▸ **Brief**:
Omitting all pictures, copy word for word the lines from the line containing "Pick the Not enough detail radio button" through the final line of the entries.

(Source records)
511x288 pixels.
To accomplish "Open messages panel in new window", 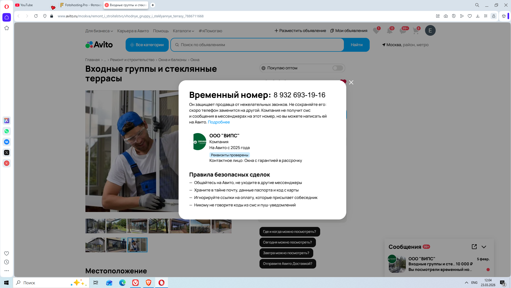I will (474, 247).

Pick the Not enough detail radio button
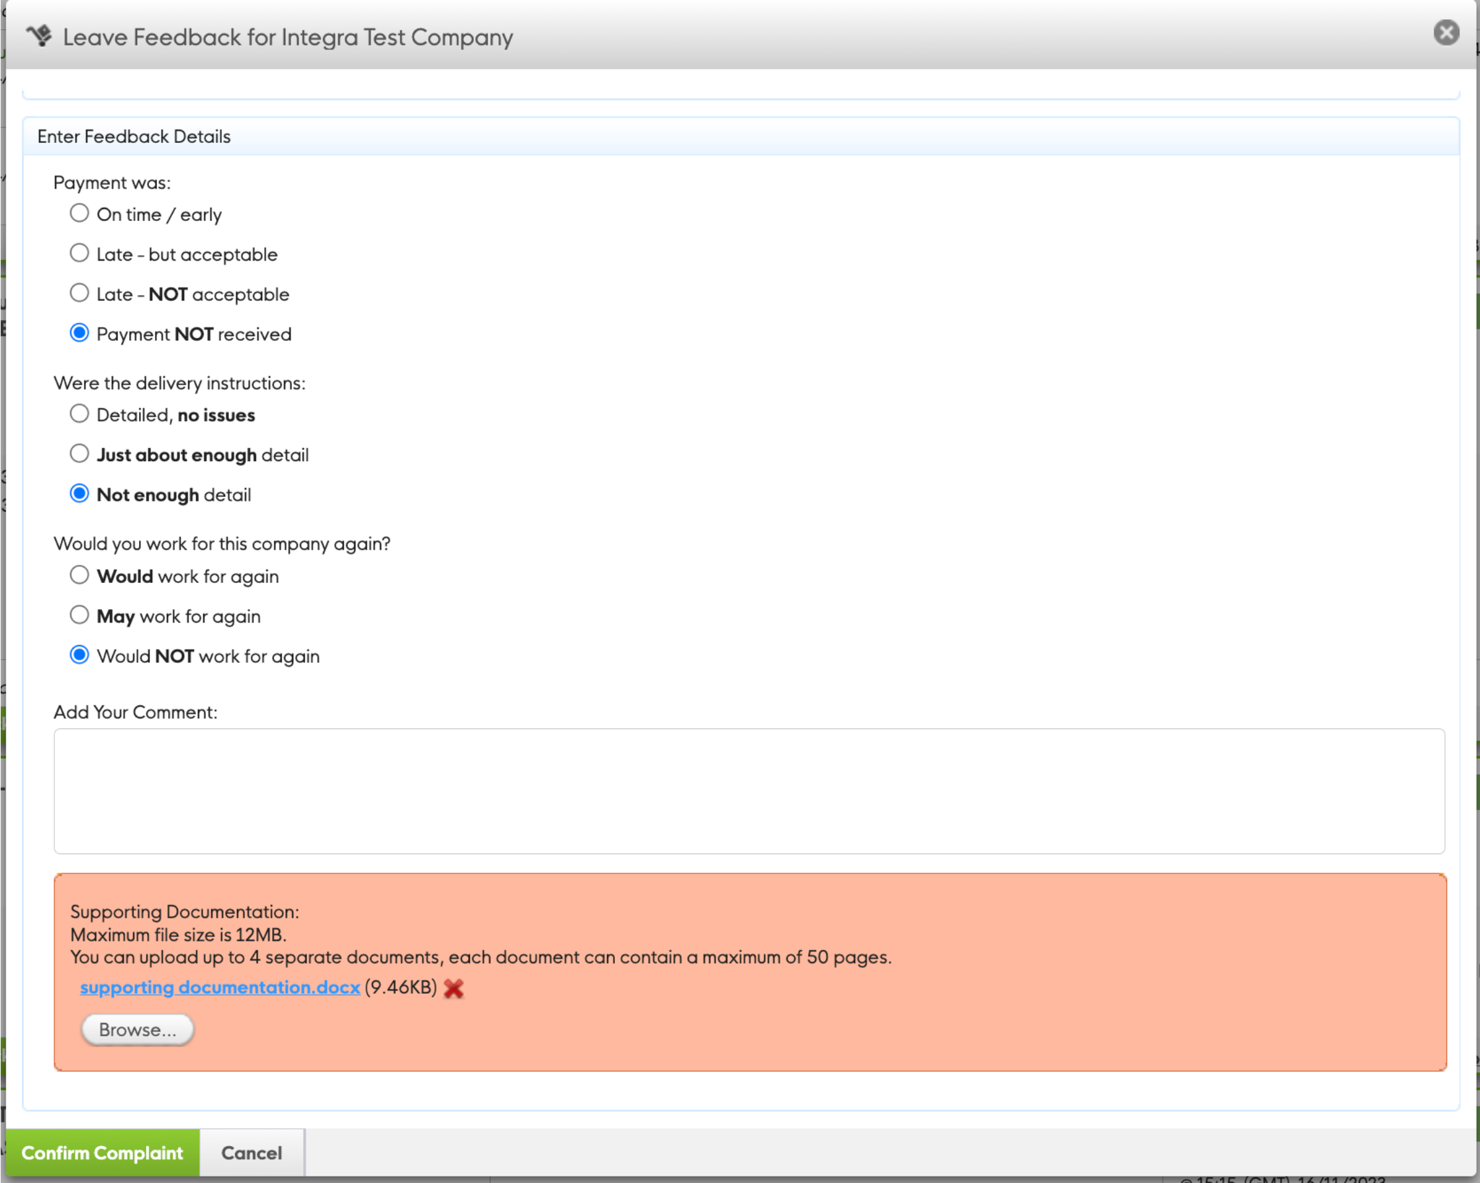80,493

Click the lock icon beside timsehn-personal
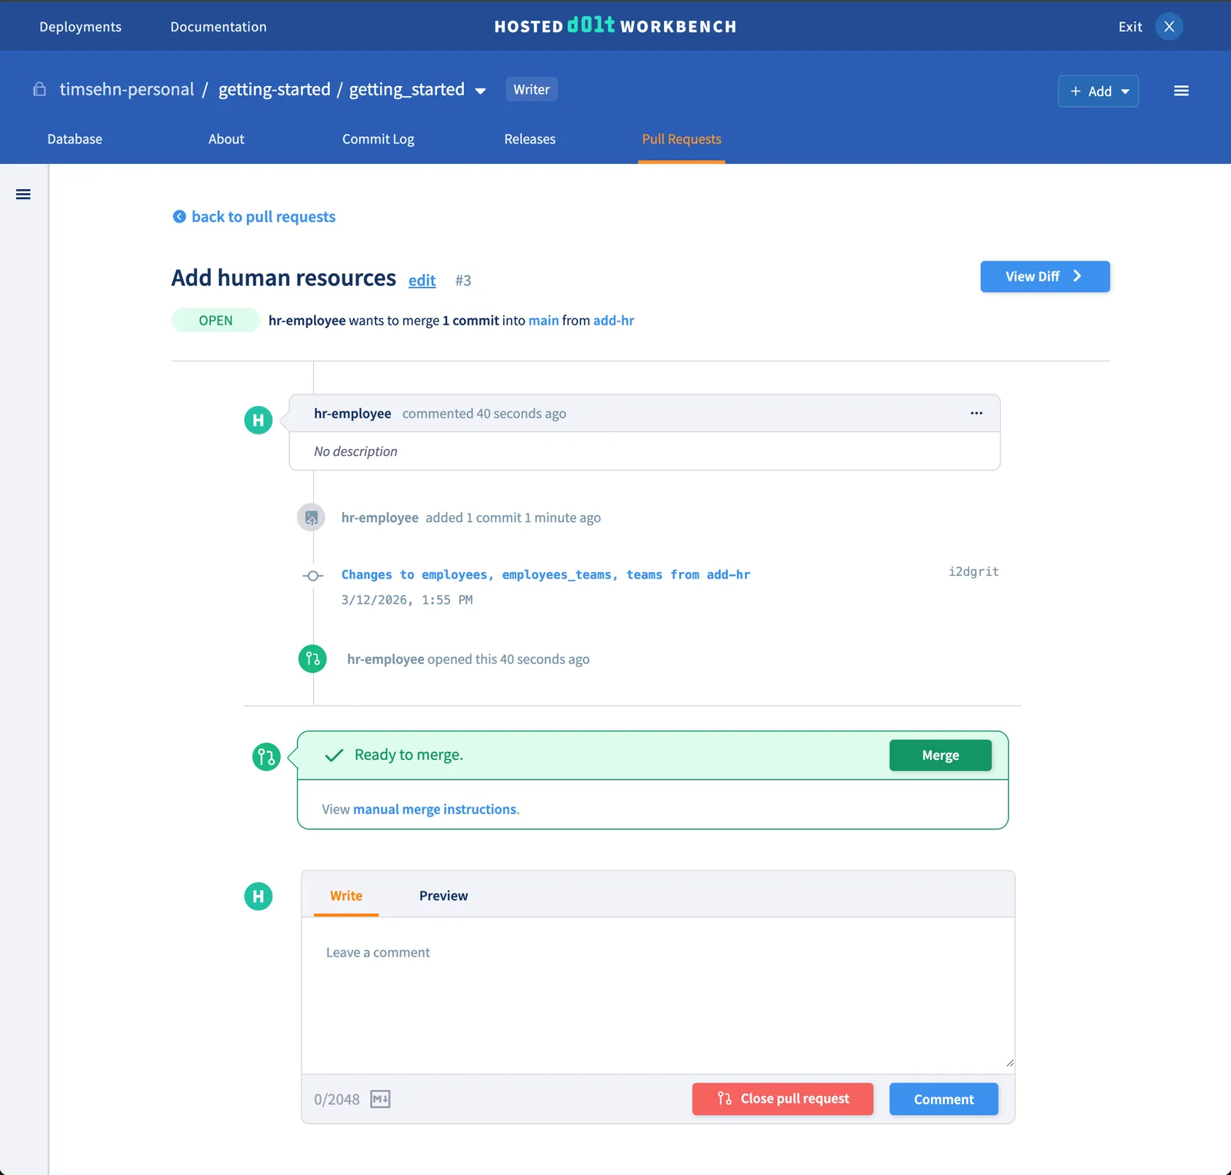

▸ **Reply to the task**:
Pick the Not enough detail radio button
80,493

Click the lock icon beside timsehn-personal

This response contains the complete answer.